**Set task**
Rewrite the lines below, replacing "hamburger menu" with "three-line menu" wherever it appears and leaving everything else unchanged.
────────────────────────────────────────
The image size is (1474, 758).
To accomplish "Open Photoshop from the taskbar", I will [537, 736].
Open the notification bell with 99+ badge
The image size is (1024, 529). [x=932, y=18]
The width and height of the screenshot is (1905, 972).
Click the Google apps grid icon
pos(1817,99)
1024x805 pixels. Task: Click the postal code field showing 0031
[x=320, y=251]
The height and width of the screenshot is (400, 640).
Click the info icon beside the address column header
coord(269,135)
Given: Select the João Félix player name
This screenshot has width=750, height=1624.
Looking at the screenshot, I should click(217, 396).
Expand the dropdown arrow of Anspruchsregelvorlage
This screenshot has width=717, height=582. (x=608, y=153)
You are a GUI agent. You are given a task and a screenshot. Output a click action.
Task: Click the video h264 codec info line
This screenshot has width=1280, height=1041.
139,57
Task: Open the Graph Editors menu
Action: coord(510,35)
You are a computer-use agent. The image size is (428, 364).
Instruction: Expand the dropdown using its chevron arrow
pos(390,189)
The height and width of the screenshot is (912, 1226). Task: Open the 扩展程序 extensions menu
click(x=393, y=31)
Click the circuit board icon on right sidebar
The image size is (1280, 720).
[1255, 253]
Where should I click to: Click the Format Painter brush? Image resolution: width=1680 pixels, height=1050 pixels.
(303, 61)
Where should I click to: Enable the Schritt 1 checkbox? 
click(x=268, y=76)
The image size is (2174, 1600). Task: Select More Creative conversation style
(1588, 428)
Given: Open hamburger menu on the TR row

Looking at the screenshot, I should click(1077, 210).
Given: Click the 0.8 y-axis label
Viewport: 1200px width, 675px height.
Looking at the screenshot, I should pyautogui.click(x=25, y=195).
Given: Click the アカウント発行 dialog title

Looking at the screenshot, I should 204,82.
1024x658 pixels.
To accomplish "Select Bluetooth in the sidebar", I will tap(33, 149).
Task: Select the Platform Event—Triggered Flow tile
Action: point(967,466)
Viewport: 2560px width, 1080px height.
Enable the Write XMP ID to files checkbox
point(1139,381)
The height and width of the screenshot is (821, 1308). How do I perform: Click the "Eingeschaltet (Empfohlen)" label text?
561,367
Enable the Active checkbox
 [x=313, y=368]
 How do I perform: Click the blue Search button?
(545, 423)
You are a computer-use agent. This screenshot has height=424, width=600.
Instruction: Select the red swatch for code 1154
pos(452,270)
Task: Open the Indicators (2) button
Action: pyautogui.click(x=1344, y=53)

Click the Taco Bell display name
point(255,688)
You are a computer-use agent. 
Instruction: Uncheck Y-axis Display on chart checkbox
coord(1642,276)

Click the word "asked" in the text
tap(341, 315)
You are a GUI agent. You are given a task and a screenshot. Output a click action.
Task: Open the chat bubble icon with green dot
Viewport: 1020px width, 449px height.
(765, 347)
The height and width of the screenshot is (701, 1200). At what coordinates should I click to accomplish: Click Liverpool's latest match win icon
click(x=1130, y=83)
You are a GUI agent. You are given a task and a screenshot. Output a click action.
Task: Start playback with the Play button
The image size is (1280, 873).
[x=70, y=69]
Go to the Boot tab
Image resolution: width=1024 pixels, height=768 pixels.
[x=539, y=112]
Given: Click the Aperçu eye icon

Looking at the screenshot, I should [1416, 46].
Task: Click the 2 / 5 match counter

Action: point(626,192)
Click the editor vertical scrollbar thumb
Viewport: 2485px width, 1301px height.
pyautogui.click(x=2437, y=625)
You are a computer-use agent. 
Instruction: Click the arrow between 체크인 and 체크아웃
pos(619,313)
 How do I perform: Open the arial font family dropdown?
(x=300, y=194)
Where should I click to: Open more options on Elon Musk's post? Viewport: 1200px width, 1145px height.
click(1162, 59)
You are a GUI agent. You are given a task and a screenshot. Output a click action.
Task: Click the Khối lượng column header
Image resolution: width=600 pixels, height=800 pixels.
────────────────────────────────────────
**Output for this exercise**
The image size is (1474, 758).
To accomplish "Open Photoshop from the taskbar", I will [537, 736].
Open the notification bell with 99+ badge
The image size is (1024, 529). [x=932, y=18]
The width and height of the screenshot is (1905, 972).
Click the Google apps grid icon
pos(1817,99)
1024x805 pixels. Task: Click the postal code field showing 0031
[x=320, y=251]
The height and width of the screenshot is (400, 640).
Click the info icon beside the address column header
coord(269,135)
Given: Select the João Félix player name
This screenshot has width=750, height=1624.
Looking at the screenshot, I should click(217, 396).
Expand the dropdown arrow of Anspruchsregelvorlage
This screenshot has width=717, height=582. (x=608, y=153)
You are a GUI agent. You are given a task and a screenshot. Output a click action.
Task: Click the video h264 codec info line
This screenshot has width=1280, height=1041.
139,57
Task: Open the Graph Editors menu
Action: coord(510,35)
You are a computer-use agent. The image size is (428, 364).
Instruction: Expand the dropdown using its chevron arrow
pos(390,189)
The height and width of the screenshot is (912, 1226). Task: Open the 扩展程序 extensions menu
click(x=393, y=31)
Click the circuit board icon on right sidebar
The image size is (1280, 720).
[1255, 253]
Where should I click to: Click the Format Painter brush? Image resolution: width=1680 pixels, height=1050 pixels.
(303, 61)
Where should I click to: Enable the Schritt 1 checkbox? 
click(x=268, y=76)
The image size is (2174, 1600). Task: Select More Creative conversation style
(1588, 428)
Given: Open three-line menu on the TR row

Looking at the screenshot, I should click(1077, 210).
Given: Click the 0.8 y-axis label
Viewport: 1200px width, 675px height.
Looking at the screenshot, I should pyautogui.click(x=25, y=195).
Given: Click the アカウント発行 dialog title

Looking at the screenshot, I should 204,82.
1024x658 pixels.
To accomplish "Select Bluetooth in the sidebar", I will tap(33, 149).
Task: Select the Platform Event—Triggered Flow tile
Action: point(967,466)
Viewport: 2560px width, 1080px height.
Enable the Write XMP ID to files checkbox
point(1139,381)
The height and width of the screenshot is (821, 1308). How do I perform: Click the "Eingeschaltet (Empfohlen)" label text?
561,367
Enable the Active checkbox
 [x=313, y=368]
 How do I perform: Click the blue Search button?
(545, 423)
You are a computer-use agent. This screenshot has height=424, width=600.
Instruction: Select the red swatch for code 1154
pos(452,270)
Task: Open the Indicators (2) button
Action: pyautogui.click(x=1344, y=53)

Click the Taco Bell display name
point(255,688)
You are a computer-use agent. 
Instruction: Uncheck Y-axis Display on chart checkbox
coord(1642,276)

Click the word "asked" in the text
tap(341, 315)
You are a GUI agent. You are given a task and a screenshot. Output a click action.
Task: Open the chat bubble icon with green dot
Viewport: 1020px width, 449px height.
(765, 347)
The height and width of the screenshot is (701, 1200). At what coordinates should I click to accomplish: Click Liverpool's latest match win icon
click(x=1130, y=83)
You are a GUI agent. You are given a task and a screenshot. Output a click action.
Task: Start playback with the Play button
The image size is (1280, 873).
[x=70, y=69]
Go to the Boot tab
Image resolution: width=1024 pixels, height=768 pixels.
[x=539, y=112]
Given: Click the Aperçu eye icon

Looking at the screenshot, I should [1416, 46].
Task: Click the 2 / 5 match counter

Action: point(626,192)
Click the editor vertical scrollbar thumb
Viewport: 2485px width, 1301px height.
pyautogui.click(x=2437, y=625)
You are a computer-use agent. 
Instruction: Click the arrow between 체크인 and 체크아웃
pos(619,313)
 How do I perform: Open the arial font family dropdown?
(x=300, y=194)
Where should I click to: Open more options on Elon Musk's post? Viewport: 1200px width, 1145px height.
click(1162, 59)
You are a GUI agent. You are given a task and a screenshot. Output a click action.
Task: Click the Khối lượng column header
Image resolution: width=600 pixels, height=800 pixels.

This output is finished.